DNA isolation, library preparation, and whole genome sequencing
Genomic DNA was extracted from the bacteriophages, as described by Irshad, Waqas & Saadia (2012), with minor adjustments. The purity and concentration of the DNA was evaluated using a Nanodrop Bioanalyzer N1000 (Thermo Scientific, Waltham, MA, USA). In addition, sequencing libraries were prepared by shearing 1 µg of the phage DNA, to generate blunt-ended fragments, after which the Ion adapters were linked using an Ion Xpress™ Fragment Library Kit (Life Technologies, Carlsbad, CA, USA), in accordance with the manufacturer’s instructions. The produced fragments were amplified employing the Ion OneTouch 200 Template kit (Life Technologies, Carlsbad, CA, USA). Furthermore, libraries were sequenced on an Ion Torrent PGM semiconductor sequencer using the Ion Torrent 314 chip, by applying the standard protocol (Life Technologies, Carlsbad, CA, USA).

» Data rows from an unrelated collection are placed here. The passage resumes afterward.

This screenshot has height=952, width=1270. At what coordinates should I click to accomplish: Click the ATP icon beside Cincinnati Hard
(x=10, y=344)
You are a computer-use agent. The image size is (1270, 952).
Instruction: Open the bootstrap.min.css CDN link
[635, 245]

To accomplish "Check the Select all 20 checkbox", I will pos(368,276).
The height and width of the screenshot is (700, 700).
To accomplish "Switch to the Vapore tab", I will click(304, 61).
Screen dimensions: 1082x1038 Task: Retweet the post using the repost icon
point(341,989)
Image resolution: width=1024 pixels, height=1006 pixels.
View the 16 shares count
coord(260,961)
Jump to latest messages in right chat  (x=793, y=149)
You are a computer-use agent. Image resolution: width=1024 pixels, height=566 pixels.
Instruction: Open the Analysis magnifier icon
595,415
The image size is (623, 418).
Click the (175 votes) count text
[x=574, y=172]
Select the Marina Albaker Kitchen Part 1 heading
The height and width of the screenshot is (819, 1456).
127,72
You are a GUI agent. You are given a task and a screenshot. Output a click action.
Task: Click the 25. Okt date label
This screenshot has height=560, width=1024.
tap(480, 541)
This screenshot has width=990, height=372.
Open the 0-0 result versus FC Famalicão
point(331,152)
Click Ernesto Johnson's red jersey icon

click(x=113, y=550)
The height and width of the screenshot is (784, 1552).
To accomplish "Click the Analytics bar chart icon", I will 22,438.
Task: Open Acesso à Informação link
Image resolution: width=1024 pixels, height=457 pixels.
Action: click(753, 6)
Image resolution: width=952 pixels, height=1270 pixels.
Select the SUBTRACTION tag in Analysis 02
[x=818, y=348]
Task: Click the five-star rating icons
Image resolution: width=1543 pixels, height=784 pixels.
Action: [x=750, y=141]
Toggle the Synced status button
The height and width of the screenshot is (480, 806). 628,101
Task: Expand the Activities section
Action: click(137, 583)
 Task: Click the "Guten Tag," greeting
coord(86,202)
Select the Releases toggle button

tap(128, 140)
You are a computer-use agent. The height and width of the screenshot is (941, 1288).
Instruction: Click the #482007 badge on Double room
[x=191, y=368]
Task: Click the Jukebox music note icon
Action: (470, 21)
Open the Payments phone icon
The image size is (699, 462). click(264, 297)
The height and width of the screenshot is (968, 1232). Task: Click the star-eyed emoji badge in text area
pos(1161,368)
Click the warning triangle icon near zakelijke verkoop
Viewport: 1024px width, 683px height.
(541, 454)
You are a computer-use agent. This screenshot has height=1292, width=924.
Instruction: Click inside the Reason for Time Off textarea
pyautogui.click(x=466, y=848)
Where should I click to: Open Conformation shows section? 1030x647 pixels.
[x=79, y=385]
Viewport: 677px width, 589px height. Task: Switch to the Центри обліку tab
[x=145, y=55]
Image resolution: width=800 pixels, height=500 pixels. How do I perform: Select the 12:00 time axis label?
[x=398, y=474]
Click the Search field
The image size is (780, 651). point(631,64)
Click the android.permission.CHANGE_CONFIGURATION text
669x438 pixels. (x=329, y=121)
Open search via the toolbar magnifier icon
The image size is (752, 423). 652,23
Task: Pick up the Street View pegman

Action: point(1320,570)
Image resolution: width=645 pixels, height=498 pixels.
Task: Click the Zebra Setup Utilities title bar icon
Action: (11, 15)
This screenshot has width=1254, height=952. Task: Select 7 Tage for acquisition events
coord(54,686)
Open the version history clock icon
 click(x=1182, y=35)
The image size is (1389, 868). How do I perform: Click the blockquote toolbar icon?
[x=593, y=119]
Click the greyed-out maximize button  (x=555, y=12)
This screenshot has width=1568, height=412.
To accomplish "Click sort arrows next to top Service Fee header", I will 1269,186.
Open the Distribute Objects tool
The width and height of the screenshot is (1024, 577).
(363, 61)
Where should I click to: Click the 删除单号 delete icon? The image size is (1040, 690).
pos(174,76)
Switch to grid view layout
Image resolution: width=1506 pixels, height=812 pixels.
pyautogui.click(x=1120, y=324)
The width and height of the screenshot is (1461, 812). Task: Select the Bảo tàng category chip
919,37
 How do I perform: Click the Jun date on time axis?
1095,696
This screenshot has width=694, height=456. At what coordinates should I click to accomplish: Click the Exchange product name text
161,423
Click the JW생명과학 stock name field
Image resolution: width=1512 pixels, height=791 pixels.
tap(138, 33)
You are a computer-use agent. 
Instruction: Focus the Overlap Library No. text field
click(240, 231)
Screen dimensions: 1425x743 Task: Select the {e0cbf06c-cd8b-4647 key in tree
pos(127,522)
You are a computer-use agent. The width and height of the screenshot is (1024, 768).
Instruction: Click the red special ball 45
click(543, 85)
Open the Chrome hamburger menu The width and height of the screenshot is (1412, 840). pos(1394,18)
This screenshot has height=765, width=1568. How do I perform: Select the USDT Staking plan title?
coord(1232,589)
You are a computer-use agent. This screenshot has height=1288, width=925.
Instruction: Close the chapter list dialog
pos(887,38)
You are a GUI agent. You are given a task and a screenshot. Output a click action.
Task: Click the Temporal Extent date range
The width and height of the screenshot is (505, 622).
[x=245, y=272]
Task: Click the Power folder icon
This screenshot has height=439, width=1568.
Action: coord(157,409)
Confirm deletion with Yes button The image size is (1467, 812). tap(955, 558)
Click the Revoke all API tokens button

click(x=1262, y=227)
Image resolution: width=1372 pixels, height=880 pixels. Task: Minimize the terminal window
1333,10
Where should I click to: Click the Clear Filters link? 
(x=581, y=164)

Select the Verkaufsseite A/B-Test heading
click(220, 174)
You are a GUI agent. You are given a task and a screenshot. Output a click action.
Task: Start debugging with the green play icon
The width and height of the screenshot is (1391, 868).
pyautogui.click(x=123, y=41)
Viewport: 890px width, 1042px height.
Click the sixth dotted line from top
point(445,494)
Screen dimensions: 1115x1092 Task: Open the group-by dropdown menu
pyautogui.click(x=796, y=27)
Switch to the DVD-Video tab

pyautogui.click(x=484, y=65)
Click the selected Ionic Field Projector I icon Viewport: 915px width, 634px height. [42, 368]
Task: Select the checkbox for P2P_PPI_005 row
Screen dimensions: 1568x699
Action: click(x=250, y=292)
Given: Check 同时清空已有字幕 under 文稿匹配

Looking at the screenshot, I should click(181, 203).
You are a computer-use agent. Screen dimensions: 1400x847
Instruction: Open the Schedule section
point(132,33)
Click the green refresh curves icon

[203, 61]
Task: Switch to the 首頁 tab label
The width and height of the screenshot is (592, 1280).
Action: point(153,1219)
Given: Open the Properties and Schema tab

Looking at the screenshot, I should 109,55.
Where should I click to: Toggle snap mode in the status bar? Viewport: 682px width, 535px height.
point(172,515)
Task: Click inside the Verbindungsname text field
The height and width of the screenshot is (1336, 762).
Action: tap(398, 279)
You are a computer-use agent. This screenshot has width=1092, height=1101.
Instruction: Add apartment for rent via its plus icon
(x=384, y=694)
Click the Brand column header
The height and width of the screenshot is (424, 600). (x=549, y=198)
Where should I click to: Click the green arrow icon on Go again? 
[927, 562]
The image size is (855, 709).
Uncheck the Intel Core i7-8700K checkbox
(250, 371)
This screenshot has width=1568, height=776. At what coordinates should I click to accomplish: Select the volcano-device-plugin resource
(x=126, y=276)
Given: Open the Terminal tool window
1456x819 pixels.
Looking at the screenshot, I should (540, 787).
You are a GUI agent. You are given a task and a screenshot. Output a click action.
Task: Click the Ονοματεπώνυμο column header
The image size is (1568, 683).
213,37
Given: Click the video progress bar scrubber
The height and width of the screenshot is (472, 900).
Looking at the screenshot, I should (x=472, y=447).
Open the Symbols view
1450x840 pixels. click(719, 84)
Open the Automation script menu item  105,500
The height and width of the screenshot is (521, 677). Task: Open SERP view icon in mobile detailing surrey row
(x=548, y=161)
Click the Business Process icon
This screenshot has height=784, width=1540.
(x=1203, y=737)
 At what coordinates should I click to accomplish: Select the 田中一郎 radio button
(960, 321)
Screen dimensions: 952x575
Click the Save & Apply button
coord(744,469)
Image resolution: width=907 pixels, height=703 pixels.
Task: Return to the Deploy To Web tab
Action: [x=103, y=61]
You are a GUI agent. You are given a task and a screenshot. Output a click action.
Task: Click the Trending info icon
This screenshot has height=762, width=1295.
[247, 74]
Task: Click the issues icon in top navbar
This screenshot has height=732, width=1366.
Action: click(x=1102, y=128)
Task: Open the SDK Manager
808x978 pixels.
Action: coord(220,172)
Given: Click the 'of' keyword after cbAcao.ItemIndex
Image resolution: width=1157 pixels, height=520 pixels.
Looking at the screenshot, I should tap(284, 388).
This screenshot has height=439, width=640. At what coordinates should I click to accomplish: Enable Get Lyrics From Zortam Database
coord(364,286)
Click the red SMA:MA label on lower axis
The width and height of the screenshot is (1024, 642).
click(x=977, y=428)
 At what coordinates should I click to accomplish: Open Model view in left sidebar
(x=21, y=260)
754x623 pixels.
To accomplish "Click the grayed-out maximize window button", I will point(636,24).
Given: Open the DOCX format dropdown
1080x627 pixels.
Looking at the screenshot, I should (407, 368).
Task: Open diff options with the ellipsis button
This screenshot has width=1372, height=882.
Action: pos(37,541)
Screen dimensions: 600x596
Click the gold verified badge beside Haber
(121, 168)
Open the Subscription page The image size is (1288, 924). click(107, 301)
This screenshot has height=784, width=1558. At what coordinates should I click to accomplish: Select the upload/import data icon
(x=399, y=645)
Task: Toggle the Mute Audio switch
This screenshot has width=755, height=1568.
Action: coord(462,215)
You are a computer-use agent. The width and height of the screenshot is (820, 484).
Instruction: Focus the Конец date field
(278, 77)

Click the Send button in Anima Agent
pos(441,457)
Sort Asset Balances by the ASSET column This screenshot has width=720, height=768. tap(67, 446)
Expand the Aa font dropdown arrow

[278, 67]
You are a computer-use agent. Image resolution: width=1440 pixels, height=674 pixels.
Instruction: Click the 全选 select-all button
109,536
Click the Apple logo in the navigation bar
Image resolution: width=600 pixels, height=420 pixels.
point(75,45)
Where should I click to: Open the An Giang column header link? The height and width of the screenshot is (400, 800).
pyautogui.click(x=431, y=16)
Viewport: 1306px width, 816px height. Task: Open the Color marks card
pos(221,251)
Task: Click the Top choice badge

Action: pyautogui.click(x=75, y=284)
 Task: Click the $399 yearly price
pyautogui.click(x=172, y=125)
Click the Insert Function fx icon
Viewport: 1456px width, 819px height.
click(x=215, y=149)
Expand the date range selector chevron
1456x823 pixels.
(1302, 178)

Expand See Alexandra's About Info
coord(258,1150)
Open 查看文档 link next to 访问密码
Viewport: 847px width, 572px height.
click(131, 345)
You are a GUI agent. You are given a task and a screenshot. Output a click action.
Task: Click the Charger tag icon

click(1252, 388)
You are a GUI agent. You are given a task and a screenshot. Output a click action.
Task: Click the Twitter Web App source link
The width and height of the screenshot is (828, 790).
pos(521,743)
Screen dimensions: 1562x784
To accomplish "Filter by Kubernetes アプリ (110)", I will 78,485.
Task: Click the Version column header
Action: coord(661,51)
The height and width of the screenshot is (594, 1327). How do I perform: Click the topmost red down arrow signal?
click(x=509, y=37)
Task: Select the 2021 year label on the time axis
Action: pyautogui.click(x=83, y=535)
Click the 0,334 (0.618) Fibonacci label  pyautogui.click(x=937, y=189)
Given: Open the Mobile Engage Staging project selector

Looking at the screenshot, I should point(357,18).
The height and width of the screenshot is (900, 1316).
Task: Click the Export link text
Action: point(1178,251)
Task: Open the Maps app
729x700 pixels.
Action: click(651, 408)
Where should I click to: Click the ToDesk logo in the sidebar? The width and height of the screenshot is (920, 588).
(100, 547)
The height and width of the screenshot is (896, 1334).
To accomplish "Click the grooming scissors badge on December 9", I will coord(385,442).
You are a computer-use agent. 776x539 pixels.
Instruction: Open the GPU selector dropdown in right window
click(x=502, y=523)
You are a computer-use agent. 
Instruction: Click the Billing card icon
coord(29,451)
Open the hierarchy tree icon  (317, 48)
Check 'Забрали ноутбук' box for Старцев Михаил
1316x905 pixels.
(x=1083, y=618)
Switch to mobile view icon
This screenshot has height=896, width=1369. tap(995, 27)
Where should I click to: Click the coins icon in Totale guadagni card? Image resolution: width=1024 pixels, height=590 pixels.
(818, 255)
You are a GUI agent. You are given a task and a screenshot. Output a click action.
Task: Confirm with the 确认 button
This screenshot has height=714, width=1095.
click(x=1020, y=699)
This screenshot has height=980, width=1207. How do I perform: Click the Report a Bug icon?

Sequence assembly and annotation
Raw sequencing reads were trimmed and masked using the FASTQ Trimmer and the FASTQ Masker Galaxy Tools Version 1.0.0 (Blankenberg, Gordon & Kuster, 2010), which were assembled by the 454 Newbler Assembler software (Roche Applied Science, IN). The collected contigs were visualized and validated by Consed (Gordon & Green, 2013), resulting in the presence of contigs in each phage, which demonstrated a 60-fold sequence read coverage approximately. In addition, sequence homology analysis and assignment to the phage clusters were performed using BLASTn against the Bacillus phage database (http://bacillus.phagesdb.org/: 09/2016) (Altschul et al., 1990). The genome sequences of each phage were annotated using the NCBI Prokaryotic Annotation Pipeline. In addition, protein alignment was used for gene predictions to guarantee the consistency of the annotation for closely related genomes. ProSplign (protein aligner software) was utilized to align all the protein sequences. For further refinement, frameshifted alignments and partial alignments were processed using a gene prediction program (GeneMarkS+), and final annotations were established by searching against bacterial and bacteriophage proteins in the SwissProt database (Besemer, Lomsadze & Borodovsky, 2001). The gene predictions were verified using the CPT (Center for Phage Technology) Galaxy (https://cpt.tamu.edu/galaxy-pub/). Furthermore, for genome-wide analyses and other searches, a Phamerator software was employed (Cresawn et al., 2011). Subsequently, conserved domains relationships within genes were determined. Proteins were assorted into “Phamilies” (generally referred to as “Phams”), which are groups of proteins that are largely similar to one another. BLASTp and ClustalW were used to determine the pairwise alignment scores (Cresawn et al., 2011). Phage RNA Polymerase and RNP-recognized promoters were located using the extractupstreamDNA software (https://github.com/ajvilleg/extractUpStreamDNA), after which the MEME program (http://meme-suite.org) was used for motifs elicitation (Bailey & Elkan, 1994; Bailey et al., 2009).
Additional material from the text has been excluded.